Девочка и ходячая смерть
Довелось мне в позднеперестроечные времена прочесть чей-то пересказ воспоминания
Мамлакат Акбердыевны Наханговой. По словам рассказчика, во время фотографирования с нею на руках
Иосиф Виссарионович Джугашвили сказал одному из соседей по президиуму нечто на грузинском языке. Цепкая детская память удержала звуки незнакомой речи. Впоследствии юная таджичка попросила какого-то грузина перевести запомнившиеся слова, не указывая их первоисточник. Перевод гласил "забери от меня эту вшивую".

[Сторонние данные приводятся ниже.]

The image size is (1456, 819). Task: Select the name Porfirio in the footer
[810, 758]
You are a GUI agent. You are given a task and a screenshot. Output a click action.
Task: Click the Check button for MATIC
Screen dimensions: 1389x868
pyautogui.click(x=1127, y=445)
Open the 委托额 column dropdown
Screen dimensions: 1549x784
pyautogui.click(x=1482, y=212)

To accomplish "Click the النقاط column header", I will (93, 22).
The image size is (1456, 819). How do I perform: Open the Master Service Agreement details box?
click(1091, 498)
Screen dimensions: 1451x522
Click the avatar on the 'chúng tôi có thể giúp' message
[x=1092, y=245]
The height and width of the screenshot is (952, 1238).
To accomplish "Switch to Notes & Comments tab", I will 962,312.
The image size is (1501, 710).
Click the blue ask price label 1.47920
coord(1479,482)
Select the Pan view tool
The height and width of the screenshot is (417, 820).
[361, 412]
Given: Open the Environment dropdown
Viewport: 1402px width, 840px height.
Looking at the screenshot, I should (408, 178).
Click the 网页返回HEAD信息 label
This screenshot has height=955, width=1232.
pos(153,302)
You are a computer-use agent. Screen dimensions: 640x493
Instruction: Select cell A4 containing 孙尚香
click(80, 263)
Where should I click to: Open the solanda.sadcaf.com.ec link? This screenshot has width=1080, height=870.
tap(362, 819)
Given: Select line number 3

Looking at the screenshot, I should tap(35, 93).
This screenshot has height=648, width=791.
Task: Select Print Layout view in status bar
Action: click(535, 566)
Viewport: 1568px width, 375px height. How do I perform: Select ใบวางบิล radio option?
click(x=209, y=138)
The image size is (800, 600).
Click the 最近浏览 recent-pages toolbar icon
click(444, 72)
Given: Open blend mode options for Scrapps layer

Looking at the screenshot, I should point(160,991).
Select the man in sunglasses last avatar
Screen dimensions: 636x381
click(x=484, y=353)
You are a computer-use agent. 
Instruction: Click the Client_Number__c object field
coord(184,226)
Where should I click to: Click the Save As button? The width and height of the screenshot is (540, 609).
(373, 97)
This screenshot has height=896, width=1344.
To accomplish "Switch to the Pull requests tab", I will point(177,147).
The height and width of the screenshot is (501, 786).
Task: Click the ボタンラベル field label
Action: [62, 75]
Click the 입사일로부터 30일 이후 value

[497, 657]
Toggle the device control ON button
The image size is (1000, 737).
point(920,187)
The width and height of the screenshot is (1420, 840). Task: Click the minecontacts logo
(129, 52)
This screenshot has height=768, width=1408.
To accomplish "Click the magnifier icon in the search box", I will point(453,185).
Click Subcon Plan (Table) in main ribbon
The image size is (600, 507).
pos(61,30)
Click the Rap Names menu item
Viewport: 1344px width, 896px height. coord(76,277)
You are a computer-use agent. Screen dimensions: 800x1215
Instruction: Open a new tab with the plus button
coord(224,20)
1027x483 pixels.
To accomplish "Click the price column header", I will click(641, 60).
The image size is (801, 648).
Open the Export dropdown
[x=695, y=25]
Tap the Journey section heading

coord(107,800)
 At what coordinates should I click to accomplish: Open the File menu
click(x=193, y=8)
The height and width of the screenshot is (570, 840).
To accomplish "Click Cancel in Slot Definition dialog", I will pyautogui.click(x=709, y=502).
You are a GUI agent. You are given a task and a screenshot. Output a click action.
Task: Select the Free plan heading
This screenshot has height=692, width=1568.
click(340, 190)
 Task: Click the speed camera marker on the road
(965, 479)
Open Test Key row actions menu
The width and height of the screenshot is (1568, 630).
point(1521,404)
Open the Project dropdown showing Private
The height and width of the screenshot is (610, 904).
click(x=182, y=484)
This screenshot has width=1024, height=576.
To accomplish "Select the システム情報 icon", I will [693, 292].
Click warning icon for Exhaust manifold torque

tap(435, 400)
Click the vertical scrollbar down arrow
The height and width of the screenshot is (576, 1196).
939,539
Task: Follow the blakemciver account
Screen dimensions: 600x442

Сейчас, когда я случайно наткнулся на упоминание имени юной (орден она получила в 11 лет) хлопкоуборочной рекордсменки, в моей -- уже далеко не детской, но всё ещё довольно цепкой -- памяти всплыл этот рассказ. И сразу возникли вопросы. Владел ли свояк
Анастаса Ованесовича Микояна, исполнявший роль переводчика между Наханговой и Джугашвили, не только таджикским, но и грузинским языком? Мог ли в 1935-м кто-то допустить на съезд передовых колхозников -- а тем более к прямому контакту с руководителями государства -- человека, не отмытого надлежащим образом и/или в недезинсектированной одежде? Следует ли считать слова Джугашвили проявлением неадекватной брезгливости или точным отражением реальности? Говорил он на грузинском языке, чтобы не разрушать образ "лучшего друга детей" или во избежание прямого оскорбления девочки? Соответствует ли рассказ исторической истине или представляет собою авторскую фантазию (как, например, приписываемые Джугашвили слова
Анатолия Наумовича Рыбакова "нет человека -- нет проблемы")?